Promoting the use of telehealth services, particularly during a global pandemic, is a laudable goal. However, it is less clear that a state mandate that insurance companies provide telehealth coverage is the appropriate course of action. States should strive to eliminate restrictions on telehealth, not impose new burdens. Absent regulatory barriers restricting the provision of telehealth services, insurers, providers, and patients all have incentives to shift towards more telehealth services. Patchwork state laws and arbitrary barriers, including restrictions on cross‐border telehealth, are the impediments to widespread adoption of telehealth, not insurance companies.

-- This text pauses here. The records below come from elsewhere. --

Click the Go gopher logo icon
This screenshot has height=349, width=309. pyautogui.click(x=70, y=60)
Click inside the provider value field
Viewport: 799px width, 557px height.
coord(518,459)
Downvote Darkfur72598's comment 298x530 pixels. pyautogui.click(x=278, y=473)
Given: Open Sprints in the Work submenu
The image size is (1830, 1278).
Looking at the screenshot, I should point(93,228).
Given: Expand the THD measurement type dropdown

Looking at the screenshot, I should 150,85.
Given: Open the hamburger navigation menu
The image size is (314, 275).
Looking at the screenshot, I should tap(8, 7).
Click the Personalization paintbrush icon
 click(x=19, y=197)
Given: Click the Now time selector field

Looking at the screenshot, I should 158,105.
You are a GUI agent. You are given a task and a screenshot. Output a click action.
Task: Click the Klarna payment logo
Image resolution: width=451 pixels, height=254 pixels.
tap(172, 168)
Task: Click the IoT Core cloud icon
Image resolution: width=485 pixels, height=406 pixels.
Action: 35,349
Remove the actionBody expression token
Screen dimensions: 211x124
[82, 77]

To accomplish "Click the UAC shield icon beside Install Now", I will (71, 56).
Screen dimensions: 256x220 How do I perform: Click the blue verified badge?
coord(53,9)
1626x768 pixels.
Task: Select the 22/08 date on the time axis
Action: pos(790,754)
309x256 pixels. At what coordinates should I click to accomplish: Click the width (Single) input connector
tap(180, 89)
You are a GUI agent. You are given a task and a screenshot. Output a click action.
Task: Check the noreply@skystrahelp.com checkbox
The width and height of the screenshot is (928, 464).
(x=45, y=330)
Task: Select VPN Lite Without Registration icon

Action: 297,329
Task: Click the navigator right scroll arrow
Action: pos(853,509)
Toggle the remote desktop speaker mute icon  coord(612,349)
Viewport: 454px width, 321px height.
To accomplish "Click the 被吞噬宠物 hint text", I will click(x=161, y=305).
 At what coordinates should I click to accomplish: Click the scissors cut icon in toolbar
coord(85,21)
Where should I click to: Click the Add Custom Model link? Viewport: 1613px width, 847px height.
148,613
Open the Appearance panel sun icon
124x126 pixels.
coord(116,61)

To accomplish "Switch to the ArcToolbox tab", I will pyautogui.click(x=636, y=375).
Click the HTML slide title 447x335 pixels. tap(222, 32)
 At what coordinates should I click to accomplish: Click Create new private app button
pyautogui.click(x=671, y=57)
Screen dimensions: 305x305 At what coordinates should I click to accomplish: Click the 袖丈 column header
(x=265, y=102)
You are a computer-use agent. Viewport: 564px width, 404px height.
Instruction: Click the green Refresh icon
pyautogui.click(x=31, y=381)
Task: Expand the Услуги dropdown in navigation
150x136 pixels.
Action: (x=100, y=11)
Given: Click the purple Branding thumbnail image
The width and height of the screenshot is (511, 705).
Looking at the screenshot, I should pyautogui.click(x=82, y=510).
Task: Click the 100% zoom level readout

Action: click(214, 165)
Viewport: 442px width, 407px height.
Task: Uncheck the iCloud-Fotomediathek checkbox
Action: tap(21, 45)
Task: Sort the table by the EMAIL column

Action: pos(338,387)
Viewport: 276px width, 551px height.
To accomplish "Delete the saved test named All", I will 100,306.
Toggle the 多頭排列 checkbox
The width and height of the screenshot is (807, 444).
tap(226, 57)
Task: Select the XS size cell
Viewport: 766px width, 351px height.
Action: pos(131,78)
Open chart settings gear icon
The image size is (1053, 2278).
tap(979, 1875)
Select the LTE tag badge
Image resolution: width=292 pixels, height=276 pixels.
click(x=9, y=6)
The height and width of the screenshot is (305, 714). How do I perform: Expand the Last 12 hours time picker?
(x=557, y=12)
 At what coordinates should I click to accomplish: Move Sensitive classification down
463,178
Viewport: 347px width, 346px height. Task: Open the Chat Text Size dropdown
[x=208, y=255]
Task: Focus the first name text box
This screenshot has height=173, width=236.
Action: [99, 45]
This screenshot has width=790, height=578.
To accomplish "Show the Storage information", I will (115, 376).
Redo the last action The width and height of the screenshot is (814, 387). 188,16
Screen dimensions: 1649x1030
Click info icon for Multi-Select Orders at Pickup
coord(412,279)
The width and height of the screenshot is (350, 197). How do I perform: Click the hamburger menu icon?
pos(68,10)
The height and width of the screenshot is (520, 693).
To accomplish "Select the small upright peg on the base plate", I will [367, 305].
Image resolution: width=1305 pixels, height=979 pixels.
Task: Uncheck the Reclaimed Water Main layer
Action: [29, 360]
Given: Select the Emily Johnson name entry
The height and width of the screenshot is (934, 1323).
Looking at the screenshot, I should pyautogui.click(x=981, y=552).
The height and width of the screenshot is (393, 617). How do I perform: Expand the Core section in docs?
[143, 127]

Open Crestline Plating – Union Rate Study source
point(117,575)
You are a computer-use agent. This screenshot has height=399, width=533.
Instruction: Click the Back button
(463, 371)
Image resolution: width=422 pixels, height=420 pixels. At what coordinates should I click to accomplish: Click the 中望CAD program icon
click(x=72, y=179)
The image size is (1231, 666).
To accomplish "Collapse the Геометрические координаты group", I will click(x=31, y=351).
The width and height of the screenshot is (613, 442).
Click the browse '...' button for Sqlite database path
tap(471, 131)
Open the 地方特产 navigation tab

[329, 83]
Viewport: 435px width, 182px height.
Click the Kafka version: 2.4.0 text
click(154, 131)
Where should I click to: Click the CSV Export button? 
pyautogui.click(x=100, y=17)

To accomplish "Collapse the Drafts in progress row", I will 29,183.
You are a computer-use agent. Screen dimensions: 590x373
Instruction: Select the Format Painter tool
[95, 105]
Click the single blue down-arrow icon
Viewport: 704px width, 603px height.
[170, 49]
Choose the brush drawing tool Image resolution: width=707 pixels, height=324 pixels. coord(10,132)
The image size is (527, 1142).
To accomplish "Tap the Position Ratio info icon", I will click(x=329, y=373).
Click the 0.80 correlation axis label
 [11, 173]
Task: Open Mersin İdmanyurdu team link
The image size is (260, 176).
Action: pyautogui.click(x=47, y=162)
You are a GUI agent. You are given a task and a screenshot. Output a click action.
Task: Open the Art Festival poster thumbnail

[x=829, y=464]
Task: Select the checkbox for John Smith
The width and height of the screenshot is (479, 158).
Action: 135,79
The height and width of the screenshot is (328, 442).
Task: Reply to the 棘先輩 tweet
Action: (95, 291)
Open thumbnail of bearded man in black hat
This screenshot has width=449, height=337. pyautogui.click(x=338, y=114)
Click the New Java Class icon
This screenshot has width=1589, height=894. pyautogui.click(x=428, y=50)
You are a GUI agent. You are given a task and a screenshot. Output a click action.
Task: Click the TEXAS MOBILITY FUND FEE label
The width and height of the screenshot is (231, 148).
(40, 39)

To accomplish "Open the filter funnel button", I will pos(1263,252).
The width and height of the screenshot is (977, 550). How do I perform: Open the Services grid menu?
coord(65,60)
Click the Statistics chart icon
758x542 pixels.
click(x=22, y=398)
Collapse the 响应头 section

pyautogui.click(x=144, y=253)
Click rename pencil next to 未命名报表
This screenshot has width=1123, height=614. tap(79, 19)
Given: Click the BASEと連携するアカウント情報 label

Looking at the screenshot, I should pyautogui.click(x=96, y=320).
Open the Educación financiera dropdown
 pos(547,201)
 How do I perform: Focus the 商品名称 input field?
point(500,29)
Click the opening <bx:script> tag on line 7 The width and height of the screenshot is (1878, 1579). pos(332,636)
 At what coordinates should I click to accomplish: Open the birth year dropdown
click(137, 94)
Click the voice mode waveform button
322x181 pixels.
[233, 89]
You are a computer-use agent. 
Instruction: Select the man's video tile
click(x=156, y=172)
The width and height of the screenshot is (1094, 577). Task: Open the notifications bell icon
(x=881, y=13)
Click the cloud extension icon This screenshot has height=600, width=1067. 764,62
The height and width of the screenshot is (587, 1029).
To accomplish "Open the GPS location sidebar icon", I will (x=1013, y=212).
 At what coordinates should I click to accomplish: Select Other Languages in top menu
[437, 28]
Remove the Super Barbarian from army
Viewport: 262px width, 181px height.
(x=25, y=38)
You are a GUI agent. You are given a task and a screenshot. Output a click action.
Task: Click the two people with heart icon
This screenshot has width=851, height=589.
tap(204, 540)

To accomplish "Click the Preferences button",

Nearly every state implemented changes to their telehealth requirements in response to the COVID-19 pandemic, but many of the accommodations have expired or are set to expire at the conclusion of the current health emergency. State legislatures should make these temporary allowances permanent and further remove regulatory barriers. Pandemic or not, telemedicine will play a larger role in the future, and lawmakers should promote – not discourage – its expansion.
In 2013, authorities arrested a chemist at a Massachusetts state drug lab for stealing drug samples, falsifying test results, and tampering with evidence. After a multi‐year investigation, more than 35,000 drug convictions were dismissed and the state was forced to spend over $30 million in restitution and investigation costs.
Now, state officials believe another employee may have similarly tainted evidence.
Massachusetts is not the only state where misconduct by drug lab employees has occurred. Both Montana and California have documented cases of similar behavior. This misconduct has a direct impact on thousands of drug cases, not to mention the financial backlash to the state.
Yet this is a problem that doesn’t need to exist. Ending drug prohibition would eliminate the need for such labs, making it impossible for such misconduct and the associated costs to arise.